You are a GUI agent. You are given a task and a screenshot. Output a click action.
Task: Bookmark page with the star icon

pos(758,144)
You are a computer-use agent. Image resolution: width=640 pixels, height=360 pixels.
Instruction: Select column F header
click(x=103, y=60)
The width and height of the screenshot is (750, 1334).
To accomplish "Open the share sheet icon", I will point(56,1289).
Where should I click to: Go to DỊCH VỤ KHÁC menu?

▶ _What is required_: Rewrite all the records above, replacing every occurrence of "screenshot" with "screen capture" and keeping everything else the same.

▶ _Task output_:
You are a GUI agent. You are given a task and a screen capture. Output a click action.
Task: Bookmark page with the star icon

pos(758,144)
You are a computer-use agent. Image resolution: width=640 pixels, height=360 pixels.
Instruction: Select column F header
click(x=103, y=60)
The width and height of the screen capture is (750, 1334).
To accomplish "Open the share sheet icon", I will point(56,1289).
Where should I click to: Go to DỊCH VỤ KHÁC menu?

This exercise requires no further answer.